Dishwashers face sticky situations at Noyer's Retreat

Sophomore Nat Blue is thankful for the ability to work in Dining Services the maximum 20 hours per week to help him and his single mother pay for his tuition.

In Noyer's Retreat, business major Blue and his fellow students work in the dish room for diners, allowing them to eat with clean silverware and plates.

When the diners finished their food, they placed their trays on a conveyer belt moving toward the underbelly of the dinning hall.

Opposite of the diners, two teams of students waited, ready to pounce upon the trays as they enter. Blue and the first few students threw napkins and the major food waste in the trash and the washers threw the silverware into a tube, which churned the soapy water inside once submerged.

As plates moved forward, the second team along the belt rinsed all the plates with a hose until the water cleaved the remaining food from the dishes. From there, the dishes were stacked and led to a massive dishwasher across from the conveyor belt.

The floor was slick from the water that gives the plates and the person operating the hose a shower.

Sophomore dishwasher Sara Morand, a chemistry and theater studies major, said students left waste constantly, especially unopened food, which the washers had to throw away.

Sophomore library, media and computer education major Sarah Walston said the dishwashers saw the largest build up of wasted food when the facility prepared to close.

"It looked like a kid had just ordered and then threw it on the conveyor belt to be thrown away," she said.

On this particular day, students ate dinner for breakfast and slimed their plates with the syrup and peanut butter.

Bowls filled with hazy syrup alone, someone's dipping bowl for French toast, entered as an offering to those the diners couldn't see. French toast sticks were the half-eaten survivors of the meal tossed into its final resting place. Next came plates full of biscuits and gravy. Sometimes the dishwashers appeared to receive a large meal all to themselves.

Blue agreed that syrup was nothing compared to the peanut butter smeared across the surface of plates that resisted even the harsh, berating spray from the water nozzle. The hose thundered as water ran through its veins and hot water struck the food waste. The smells were revitalized as if the hose summoned their aromas.

Excess water collected in the trough below, a virtual river corrupted with the run off of the plates.

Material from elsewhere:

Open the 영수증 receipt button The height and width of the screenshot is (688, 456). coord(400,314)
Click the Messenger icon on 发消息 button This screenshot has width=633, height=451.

The pooling particle water rose until the students finally released the torrent of filth into the garbage disposal.

Although breakfast meals were disgusting, Morand said it was nothing compared to a night filled with pasta.

The camaraderie of coworkers was palpable in the room. As the workers along the conveyor belt had to remain stationary for entire shifts, Morand and Blue joked about gremlins who live in the dish disposal. As rinsed dishes collected at the end of the conveyor belt, Walston escorted them onto an additional conveyor belt in front of the dishwasher.

Before they knew it, the crew's night, which was progressing smoothly, jolted to a stop when the washing machine broke down. Students turned away from the conveyor belt to carry dishes piled high to the other side of the room for manual washing.

There, the students and adults began preparing the three stations of cleaning: washing, rinsing and sanitizing.

With three workers washing and two posted at the conveyor belt, a mess rivaling a scene from "I Love Lucy" episode played out. Perfectly timed, the few conveyor belt students were overwhelmed by the onslaught of dishes. It appeared the belt had begun to speed up, Blue and his crew couldn't retrieve all the silverware or waste that headed their way. The few plates that got away were taken from the hose operator who dropped his tool to maintain order among the dishes.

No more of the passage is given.